Last week the Vanguard broke the tragic news about the death of Eric Pape. The most tragic aspect of the death of Mr. Pape is not only was it avoidable, it was foreseeable. While the DA’s race has become a recent focus of many in the community, there is blame to go around from the handling of it by hospital staff to the handling of the case by the district attorney’s office.
Last week, the Vanguard ran this story and on Sunday it was followed up by the Enterprise. It gives us insight to the thinking of the DA’s office.
Chief Deputy DA Jonathan Raven told the paper: “He wishes Eric’s case had been referred for a mental health court assessment early on in the proceedings.
“Nothing in my 23 years as a prosecutor has weighed more on me then the tragic loss of Eric Pape,” Mr. Raven said. “I have been going over and over in my head what the DA’s office and the whole criminal justice system could have done differently with this very challenging case.”
That’s a good start to acknowledge errors were made. Still, as Public Defender Tracie Olson points out, “the purpose of mental health court is to rehabilitate mentally ill individuals who have committed crimes — which her office believes didn’t apply in this situation.
“We were litigating Eric’s case because we did not believe a crime had been committed, much less a felony,” Ms. Olson said.
Our view is this – the case was mishandled from the start.
First, the hospital deserves a huge amount of blame here. They brought in a guy who had just attempted to commit suicide, suffered serious injuries, and was clearly having some sort of anxiety attack. What do they do? They have a nurse, untrained in how to respond to mental illness, attempt to restrain him and, instead of calming things down, he initiates physical contact.
The patient goes from lying on the bed to being pushed up against the wall; in the meantime, the nurse suffers an injury that appears to have been the result of a previous injury.
The question is whether this was criminal conduct let alone felony conduct.
Mr. Raven argued that the serious injuries stemming from the assault is “felony conduct” but the public defender believes that the conduct, stemming from a mental illness, should not be prosecuted in the first place.
She told the paper, “If an individual strikes someone in the midst of a seizure, that individual would never be prosecuted. We’ve got to start viewing mental illness for what it is — a health condition that no one voluntarily signs up for.”
We also have to look at the totality of the circumstances: suicide attempt, 5150, no prior criminal history, college student – this is not someone who simply lost their temper and assaulted someone, this was someone in the throes of a mental health episode whose situation was mishandled and perhaps escalated by hospital staff.
The system also failed Mr. Pape. His deputy public defender had sought to have Judge Dan Maguire reduce the charges to a misdemeanor, but the prosecution had apparently not completed their investigation of Mr. Pape – they didn’t even know why he was in the hospital to begin with.
Judge Maguire stated: “The real question for the Court with regard to 17(b) is what’s going on with Mr. Pape and why is (he) here? Is there a 5150? If so, what’s it all about? … I don’t have any of that information, so I can’t reduce to a misdemeanor without knowing the story respecting Mr. Pape.”
The timeline is important here. The incident happened in mid-January. He was arrested in mid-April. The preliminary hearing took place June 14 – so less than two months from the arrest. The defense was still attempting to get medical records at the time that the preliminary hearing took place and, clearly, the prosecution did not even know that Mr. Pape was in custody on a Welfare and Institutions Code section 5150.
Neither did the officers know. The responding officer, Mariano Lopez of the Davis Police Department, testified that the victim did not indicate what the defendant had been doing there at the emergency room that day. He said, “Not in detail.”
So no one apparently knew why Mr. Pape was at Sutter Davis – especially not the police and not the prosecution.
We can debate whether this should have been charged conduct given the circumstances, we can debate how this should have been handled, but I think Mr. Raven knows this wasn’t handled the appropriate way. Unfortunately, we see these kinds of cases all the time.

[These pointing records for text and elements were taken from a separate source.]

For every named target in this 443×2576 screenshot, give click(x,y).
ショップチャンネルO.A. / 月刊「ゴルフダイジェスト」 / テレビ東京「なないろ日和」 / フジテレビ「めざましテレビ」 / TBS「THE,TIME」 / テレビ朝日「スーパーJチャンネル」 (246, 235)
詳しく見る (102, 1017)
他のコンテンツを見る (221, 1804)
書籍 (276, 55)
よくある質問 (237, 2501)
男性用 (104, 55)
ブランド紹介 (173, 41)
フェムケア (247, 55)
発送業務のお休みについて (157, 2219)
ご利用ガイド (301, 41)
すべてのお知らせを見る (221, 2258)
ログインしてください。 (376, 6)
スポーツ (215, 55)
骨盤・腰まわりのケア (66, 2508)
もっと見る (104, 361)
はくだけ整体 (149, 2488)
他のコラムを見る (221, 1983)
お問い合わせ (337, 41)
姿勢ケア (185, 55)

What people need to understand is that the Eric Pape case – we have been covering the courts for over eight years now and we see these kinds of cases all the time. Usually they don’t end in suicide, obviously, but they are cases that are overcharged or perhaps criminalized unnecessarily and could be better handled in other ways.
This one was a mental health case. There is some debate over whether it should have gone to mental health court or whether it should have been charged at all. But prosecuting this case in a traditional way makes little sense. There is no mens rea, no intention or knowledge of wrongdoing here. There is no criminal history.

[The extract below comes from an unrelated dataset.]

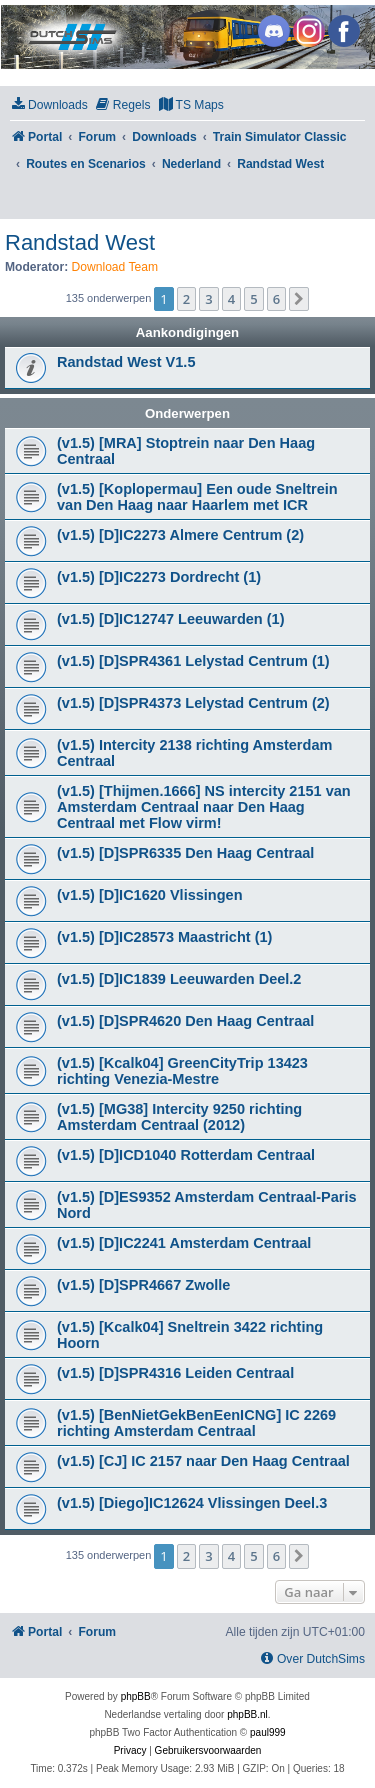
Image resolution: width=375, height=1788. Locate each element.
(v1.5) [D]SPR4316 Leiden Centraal (175, 1373)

We have heard time and time again the touting of the Neighborhood Court program, but part of my criticism of that program is it takes cases that no one else would ever prosecute and ends up putting them in the system. But these are primarily victimless crimes. The district attorney’s office has never expanded to a whole host of other cases that don’t need to be in the court system.
To me, these kinds of cases are endemic to the Yolo County District Attorney’s Office. They make up the heart of the overcharged and over-prosecuted cases.
The only reason we know about this case is first the work of the Vanguard, and second, the fact that Mr. Pape ended up taking his own life. Most people caught in this system suffer in silence and lack the resources to truly be heard.